Seven Supreme Court Law Lords came out in full force on Thursday to deliver a stunning historic judgement that places all in the political and government establishment on judicial notice for accountability and negligence.

In their 122-page unanimous judgement, they cast aside legal immunity enjoyed by a President for acts or omissions committed during his or her term of office and held the former President, Maithripala Sirisena, liable for breaching his constitutional duty to protect the citizenry.
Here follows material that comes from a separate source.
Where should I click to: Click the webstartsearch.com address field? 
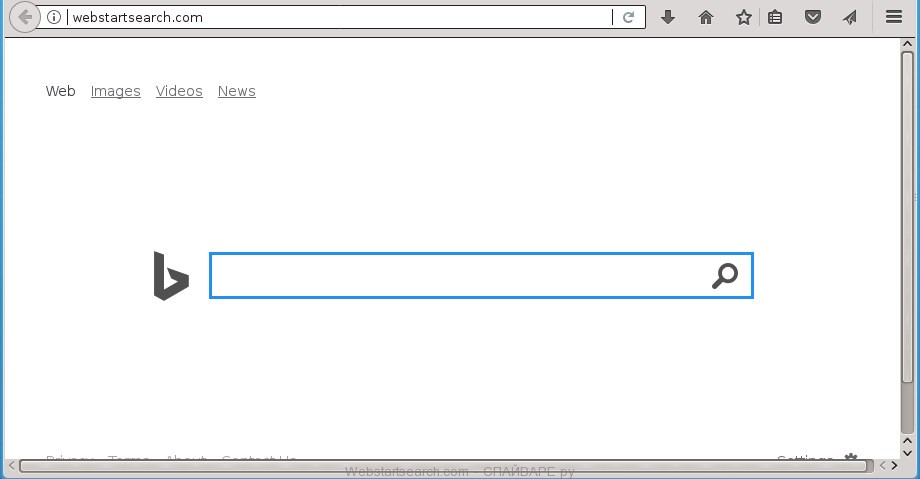point(340,18)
The judges declared that Sirisena ‘has been lax in affording the protection and guarantees enjoined under the Constitution and other laws.’ He had infringed the right of the people to enjoy equal protection of the law under Article 12(1); and also the freedom, either alone or with others, in public or in private, to manifest his religion or belief in worship, observance, practice and teaching under Article 14(e).

JUSTICE IN ITS LAST FULL MEASURE? Cardinal’s Counsel Shamil Perera PC, who fought a tireless three-year legal battle for justice for the Easter bomb blast victims, seen here with his client, Colombo’s Archbishop Malcolm Cardinal Ranjith at a post-judgement news conference on Friday

It was held that, with the enormity of the risk so great and the potential injury so serious, no reasonable man in the position of President Sirisena would have acted as Sirisena had acted by failing to give serious regard to the Easter bomb blast warnings.

Sirisena’s liability for his negligence was firmly nailed to his constitutional cross when the Law lords declared, ‘it was the bounden duty of the former President Sirisena to have supervised his departments.’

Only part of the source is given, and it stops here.